◆ **Problem statement**
Update the data below by changing "screenshot" to "screen capture" wherever it appears, with everything else unchanged, and leave the pictures out of your answer.

/---

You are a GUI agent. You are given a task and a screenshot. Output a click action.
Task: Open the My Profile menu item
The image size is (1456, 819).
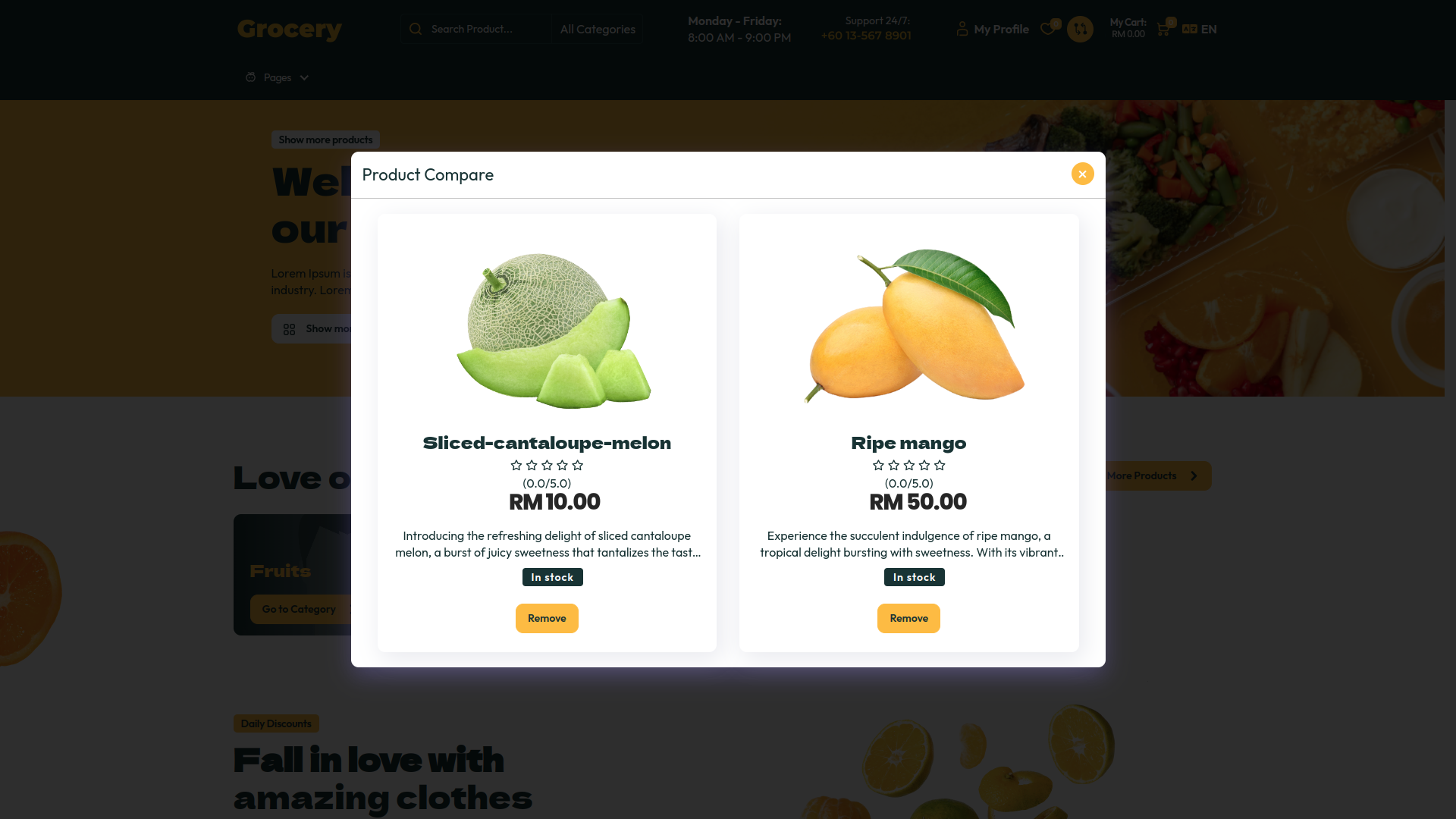pos(1001,29)
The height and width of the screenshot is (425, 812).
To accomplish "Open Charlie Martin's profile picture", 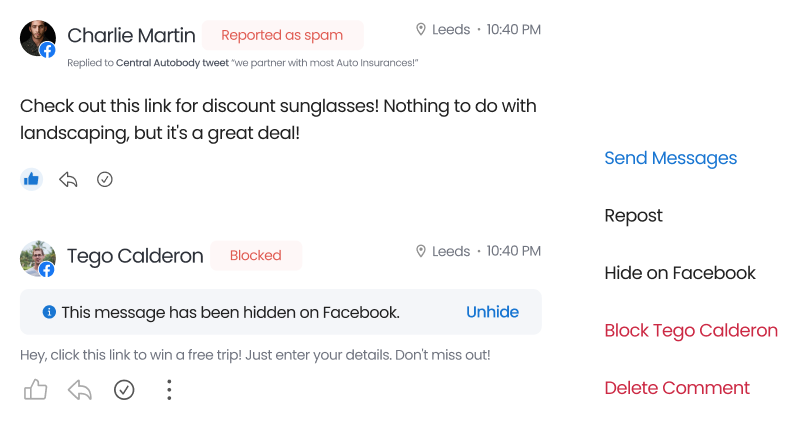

\---

◆ **Response to this exercise**
You are a GUI agent. You are given a task and a screen capture. Output a click action.
Task: Open the My Profile menu item
The image size is (1456, 819).
pos(1001,29)
The height and width of the screen capture is (425, 812).
To accomplish "Open Charlie Martin's profile picture", 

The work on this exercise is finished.